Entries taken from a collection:
===

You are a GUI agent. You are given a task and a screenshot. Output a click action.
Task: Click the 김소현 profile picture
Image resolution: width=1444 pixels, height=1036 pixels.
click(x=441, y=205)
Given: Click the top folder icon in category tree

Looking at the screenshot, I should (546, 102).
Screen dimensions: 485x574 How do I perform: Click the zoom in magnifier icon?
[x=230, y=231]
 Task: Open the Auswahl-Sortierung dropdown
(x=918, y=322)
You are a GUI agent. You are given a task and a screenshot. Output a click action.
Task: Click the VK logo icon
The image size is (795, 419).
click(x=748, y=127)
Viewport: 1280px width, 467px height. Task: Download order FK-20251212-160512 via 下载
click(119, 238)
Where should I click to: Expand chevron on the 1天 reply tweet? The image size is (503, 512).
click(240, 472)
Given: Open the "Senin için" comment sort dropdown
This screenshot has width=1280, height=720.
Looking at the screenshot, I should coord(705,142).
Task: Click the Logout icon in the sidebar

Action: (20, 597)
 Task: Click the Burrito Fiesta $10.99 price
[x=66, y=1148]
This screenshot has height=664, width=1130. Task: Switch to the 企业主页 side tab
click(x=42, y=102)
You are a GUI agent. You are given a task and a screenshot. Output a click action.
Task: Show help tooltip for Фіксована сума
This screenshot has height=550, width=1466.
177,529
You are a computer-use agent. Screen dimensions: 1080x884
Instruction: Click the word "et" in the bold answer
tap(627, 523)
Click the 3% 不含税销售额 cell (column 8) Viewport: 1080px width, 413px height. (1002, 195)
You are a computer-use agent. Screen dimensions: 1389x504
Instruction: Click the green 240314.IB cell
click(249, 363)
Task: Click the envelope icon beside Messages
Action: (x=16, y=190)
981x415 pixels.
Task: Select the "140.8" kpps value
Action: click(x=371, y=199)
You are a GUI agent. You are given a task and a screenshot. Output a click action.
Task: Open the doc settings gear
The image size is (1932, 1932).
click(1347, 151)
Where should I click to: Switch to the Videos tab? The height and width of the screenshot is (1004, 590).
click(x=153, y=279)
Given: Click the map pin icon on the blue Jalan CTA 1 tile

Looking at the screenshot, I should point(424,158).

===

WHAT NEEDS TO BE DONE:
Output the entries exactly.

SOLUTION FOR THIS TASK:
You are a GUI agent. You are given a task and a screenshot. Output a click action.
Task: Click the 김소현 profile picture
Image resolution: width=1444 pixels, height=1036 pixels.
click(x=441, y=205)
Given: Click the top folder icon in category tree

Looking at the screenshot, I should (546, 102).
Screen dimensions: 485x574 How do I perform: Click the zoom in magnifier icon?
[x=230, y=231]
 Task: Open the Auswahl-Sortierung dropdown
(x=918, y=322)
You are a GUI agent. You are given a task and a screenshot. Output a click action.
Task: Click the VK logo icon
The image size is (795, 419).
click(x=748, y=127)
Viewport: 1280px width, 467px height. Task: Download order FK-20251212-160512 via 下载
click(119, 238)
Where should I click to: Expand chevron on the 1天 reply tweet? The image size is (503, 512).
click(240, 472)
Given: Open the "Senin için" comment sort dropdown
This screenshot has width=1280, height=720.
Looking at the screenshot, I should coord(705,142).
Task: Click the Logout icon in the sidebar

Action: (20, 597)
 Task: Click the Burrito Fiesta $10.99 price
[x=66, y=1148]
This screenshot has height=664, width=1130. Task: Switch to the 企业主页 side tab
click(x=42, y=102)
You are a GUI agent. You are given a task and a screenshot. Output a click action.
Task: Show help tooltip for Фіксована сума
This screenshot has height=550, width=1466.
177,529
You are a computer-use agent. Screen dimensions: 1080x884
Instruction: Click the word "et" in the bold answer
tap(627, 523)
Click the 3% 不含税销售额 cell (column 8) Viewport: 1080px width, 413px height. (1002, 195)
You are a computer-use agent. Screen dimensions: 1389x504
Instruction: Click the green 240314.IB cell
click(249, 363)
Task: Click the envelope icon beside Messages
Action: (x=16, y=190)
981x415 pixels.
Task: Select the "140.8" kpps value
Action: click(x=371, y=199)
You are a GUI agent. You are given a task and a screenshot. Output a click action.
Task: Open the doc settings gear
The image size is (1932, 1932).
click(1347, 151)
Where should I click to: Switch to the Videos tab? The height and width of the screenshot is (1004, 590).
click(x=153, y=279)
Given: Click the map pin icon on the blue Jalan CTA 1 tile

Looking at the screenshot, I should point(424,158).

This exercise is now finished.